Chapter 25
Chapter 25
By two in the afternoon, the kitchen at the Gadigal Center smelled entirely of scorched sugar and vanilla essence.
Lily got flour on everything, including her jeans within the first ten minutes. Ethan followed behind her with a cloth wiping the counter every time she dropped a bowl.
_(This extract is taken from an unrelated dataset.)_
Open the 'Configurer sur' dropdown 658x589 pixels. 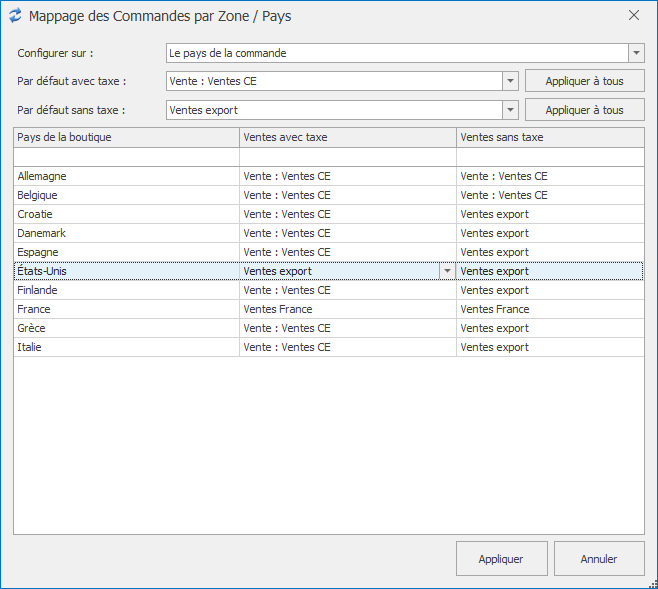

I was paired with the two youngest kids in the group – Mia, who was six, and a boy named Jayden who kept stealing extra chocolate chips and denying it.
–
Mia attached herself to me immediately. She tugged my sleeve every few minutes to show me whatever shape she’d pressed into the dough a rabbit, a star, something that might have been a duck.
“Sister Harper, look,” she whispered, holding up a lump of graying dough. that vaguely resembled a lopsided rabbit. “Look at the little bunny I made. The ears are too big.”
“Yes baby. You did a great job,” I said, crouching down so our shoulders touched. I took a pinch of flour from the bin, but as I reached over, the edge of my sleeve brushed against my face. Mia giggled, her small, flour- coated hand darting out to strike the bridge of my nose.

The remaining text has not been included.